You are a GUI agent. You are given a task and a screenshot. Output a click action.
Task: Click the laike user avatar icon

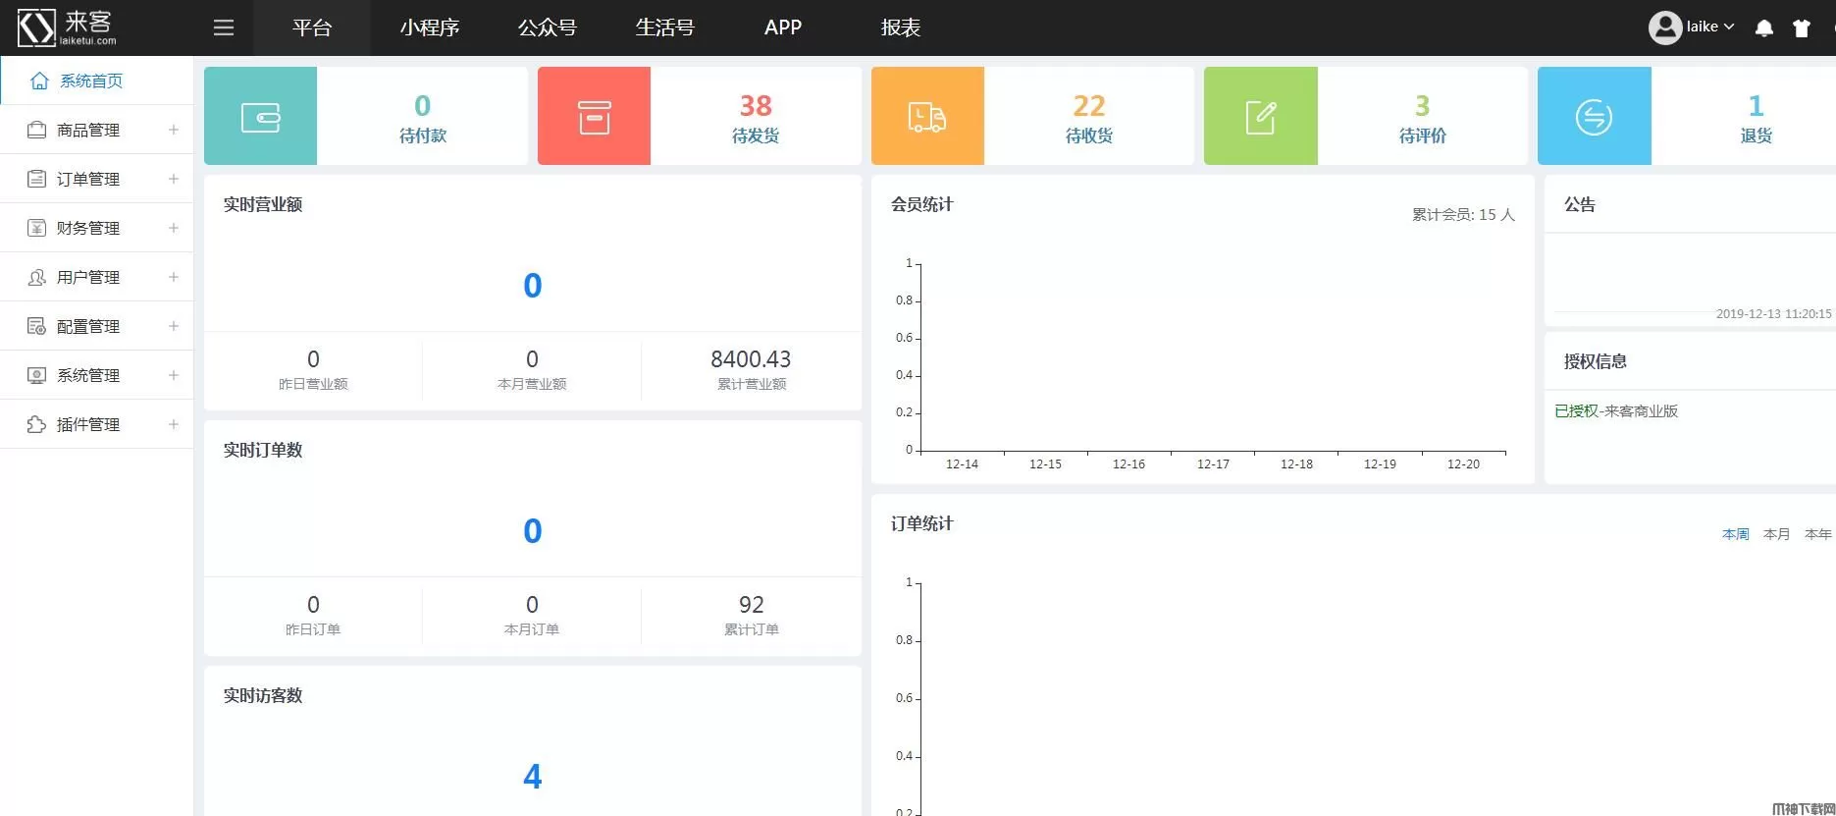(x=1664, y=27)
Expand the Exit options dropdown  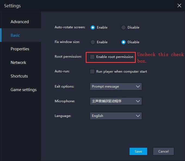pos(116,86)
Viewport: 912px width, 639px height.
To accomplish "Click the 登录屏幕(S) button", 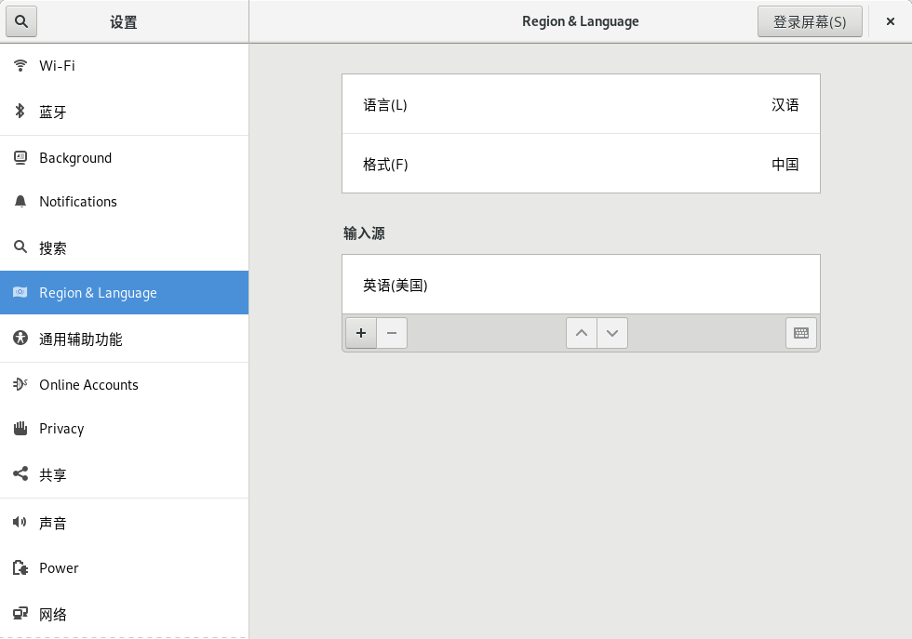I will tap(810, 21).
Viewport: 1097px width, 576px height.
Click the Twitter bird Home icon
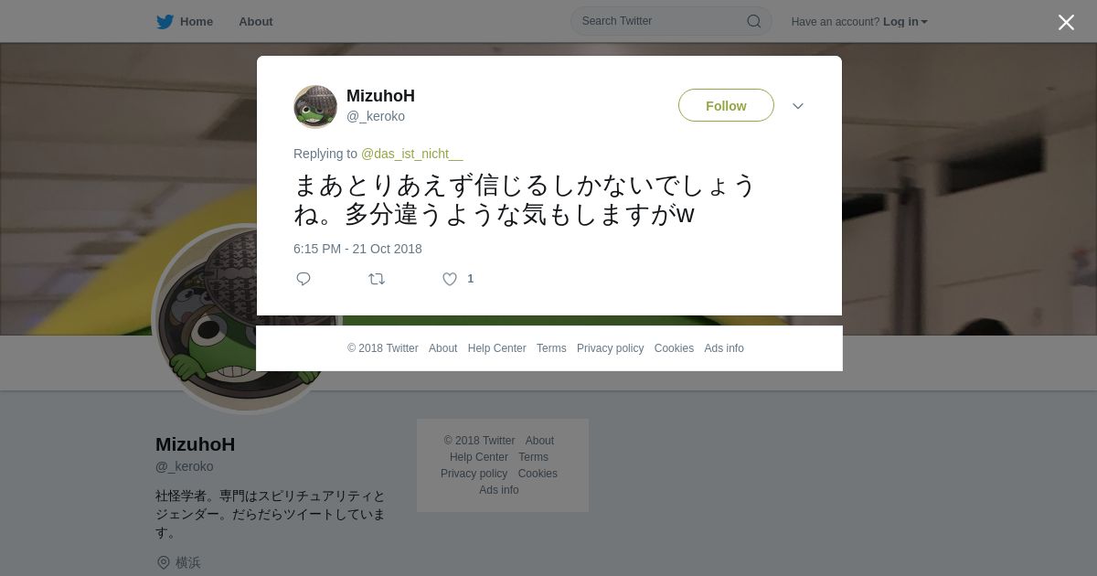pos(165,22)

━━━━━━━━━━━━━━━━━━━━

# [About this task]
Nothing but a number is expected: the count of lines in the data that include the word "height".

# [Answer area]
2